At that Regional Council meeting Burlington Councillor John Taylor pulled five undertakings from Crawford, who admitted that while he was speaking on behalf of the Air Park he had no authority to actually bind the corporation.
The five undertakings Taylor believes he has from the Air Park are:
1. “Shave” the earth piles back on Cousins and Sheldon properties to improve views;
2. Conduct well and surface water testing under MOE supervision of the surrounding properties for contamination;
3. Provide verification that the 58 soil samples provided are a complete set of all sources for the last five years and are fully representative of each source; if not complete provide other samples;
4. Provide a drawing where each fill source is located on property; and
5. Agree to provide a site development plan for review by City and Regional Planning Departments; and conduct a public meeting to get public input on the plan and review results.

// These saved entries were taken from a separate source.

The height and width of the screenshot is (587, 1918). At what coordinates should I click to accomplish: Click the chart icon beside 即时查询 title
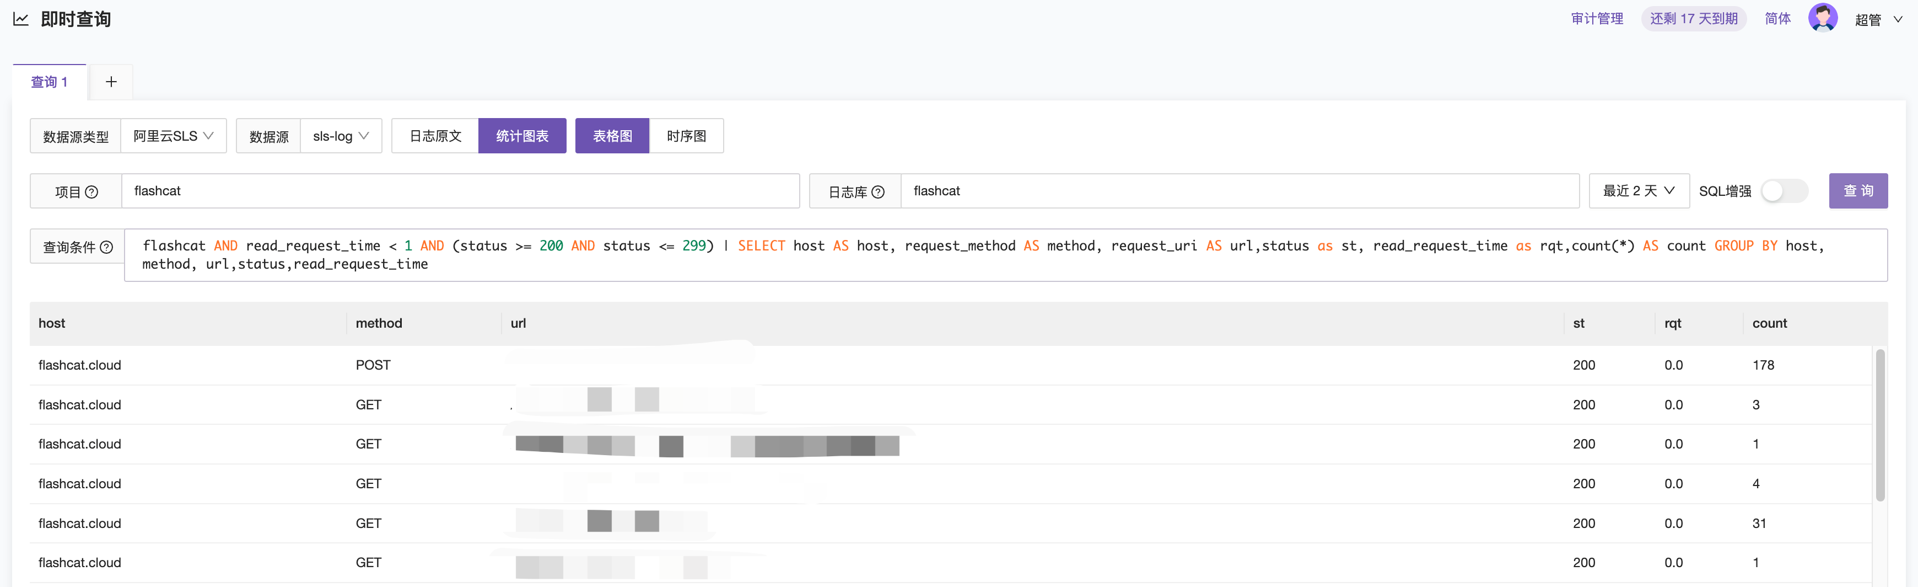(x=21, y=19)
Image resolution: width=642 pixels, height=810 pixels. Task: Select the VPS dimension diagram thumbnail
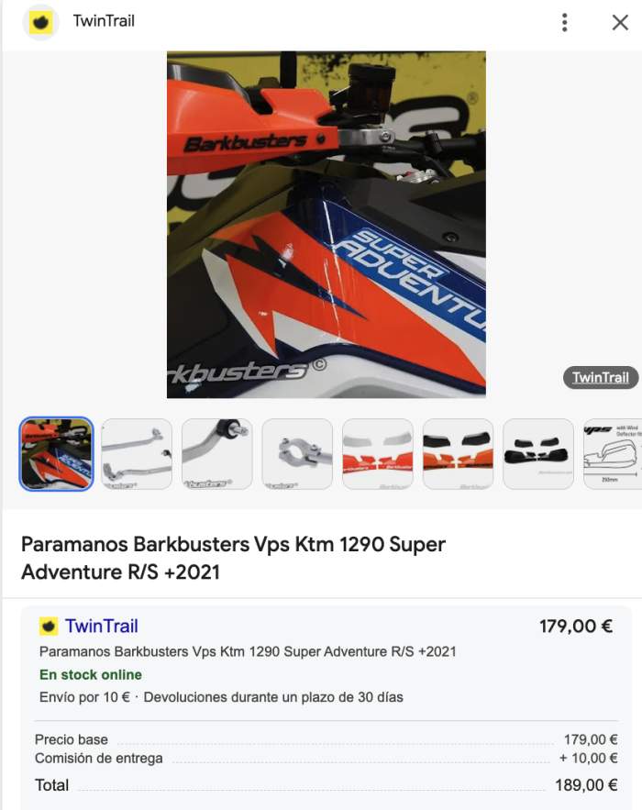pos(613,453)
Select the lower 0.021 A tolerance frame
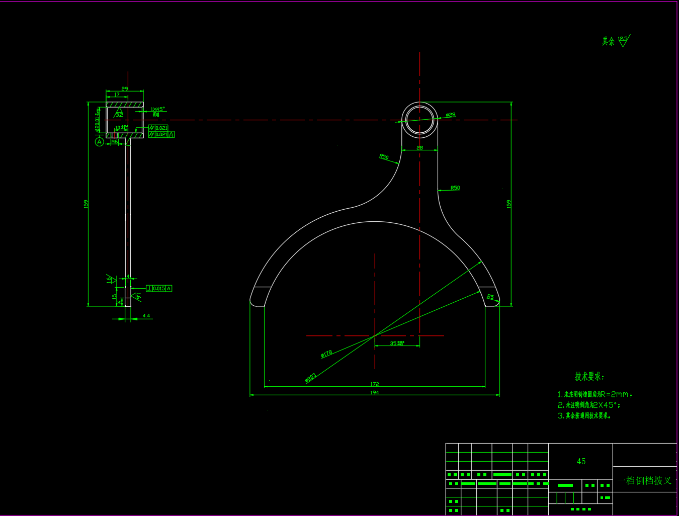 click(x=161, y=134)
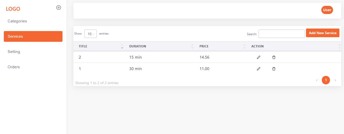Open Categories in the sidebar
The height and width of the screenshot is (134, 344).
tap(17, 21)
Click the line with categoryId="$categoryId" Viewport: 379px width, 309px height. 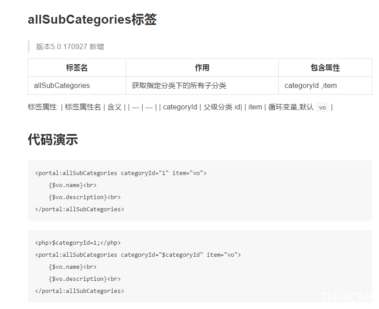pos(138,255)
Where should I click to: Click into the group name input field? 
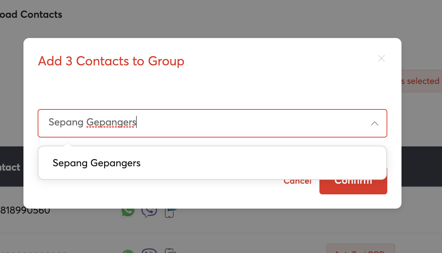click(x=206, y=123)
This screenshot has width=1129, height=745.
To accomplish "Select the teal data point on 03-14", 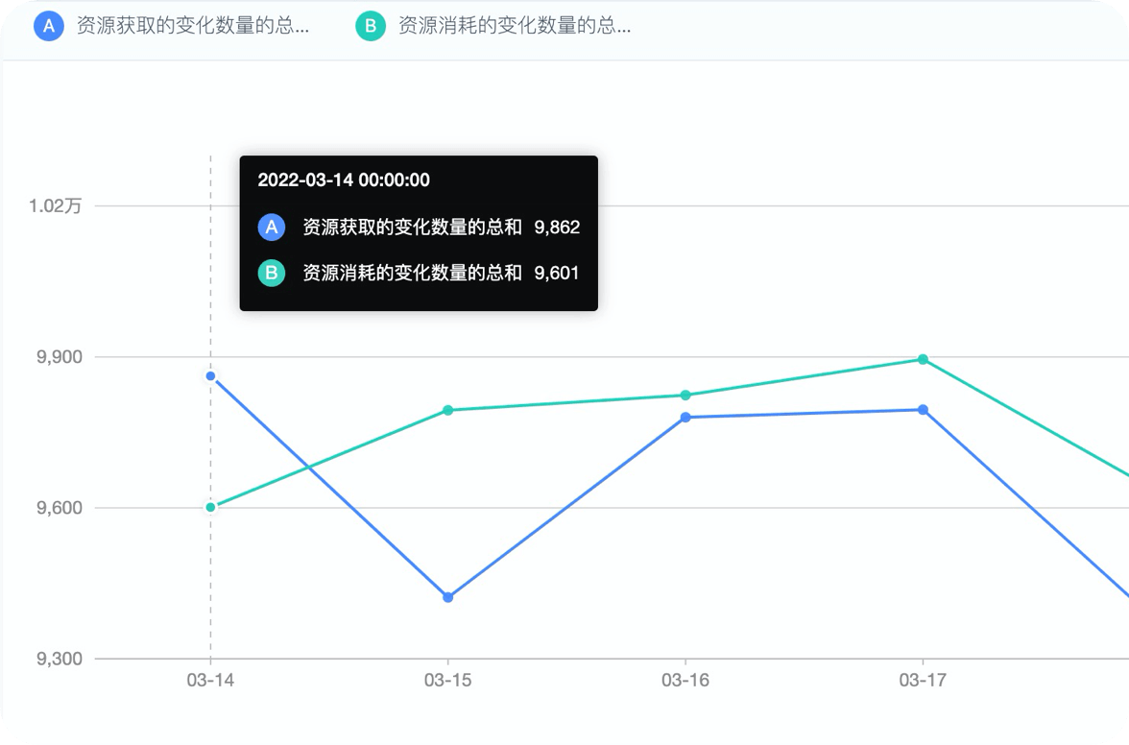I will point(210,507).
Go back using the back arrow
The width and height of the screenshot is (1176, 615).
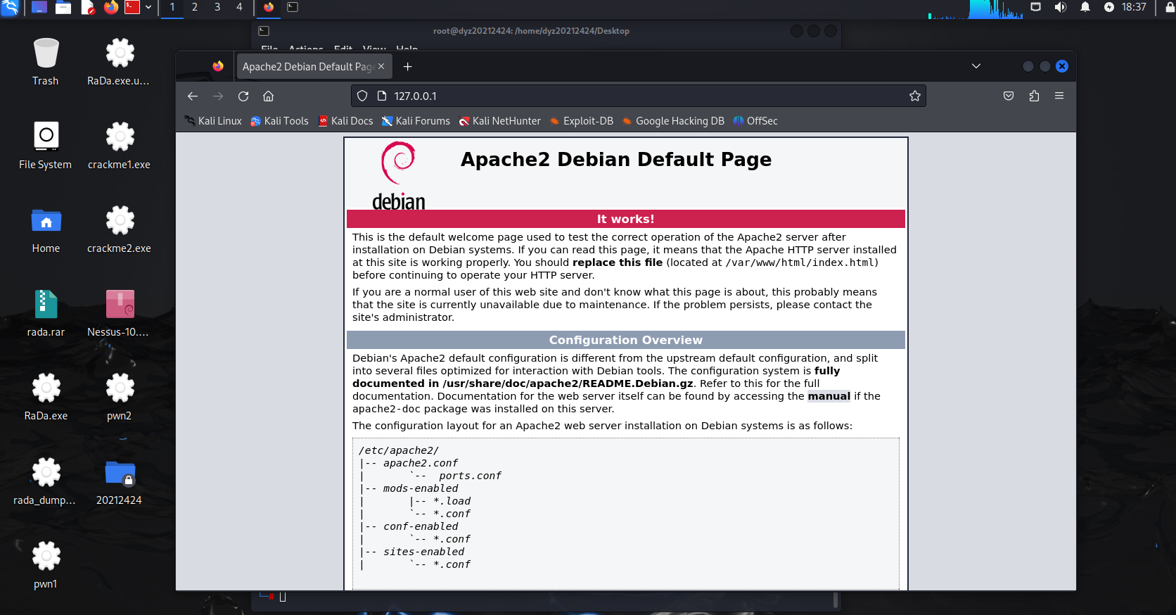193,96
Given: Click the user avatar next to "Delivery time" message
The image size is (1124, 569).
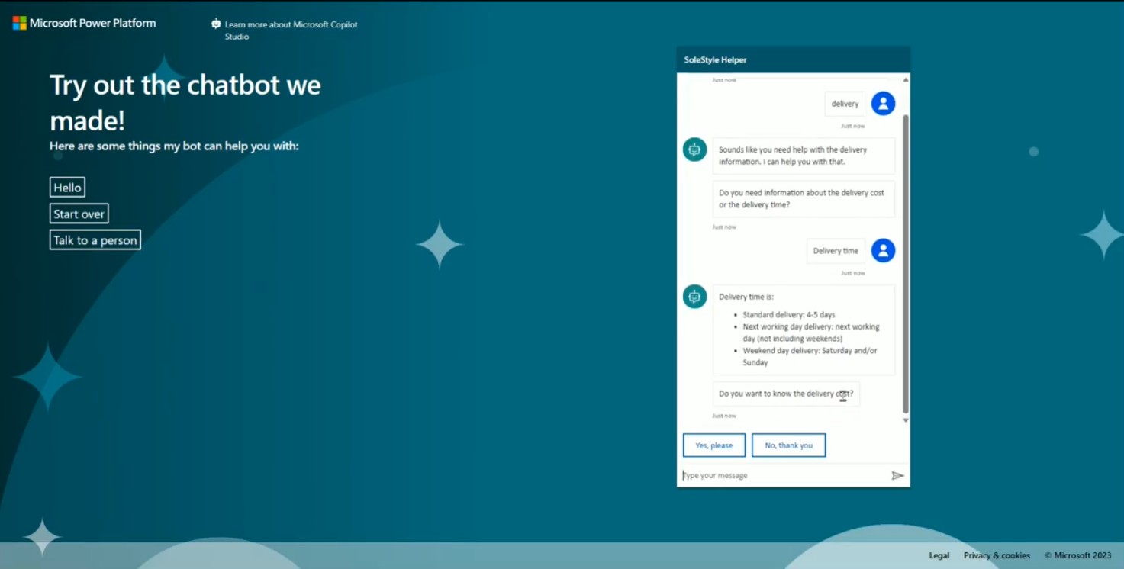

Crawford’s apparent willingness to provide this information and to have the Air Park make the changes set out – is a significant step away from the position that corporation has been maintaining for the past five years and that was that the Air Park is a federally regulated operation which does not have to respond to the wishes, by-laws or rules of either the province, the Regional government or a municipality. They have maintained they are responsible to the federal minister of transportation only and for the past five years they have managed to get away with that story.
Oakville Mayor Rob Burton advised Vanessa Williams that she had rights that had been trampled upon and that there is jurisprudence and precedent in place that suggests her property and that of any other resident can be returned to its pristine condition if damage is proven.
The Warren property has not yet been damaged, just threatened, but the Sheldon and the Cousins property has certain been severely damaged.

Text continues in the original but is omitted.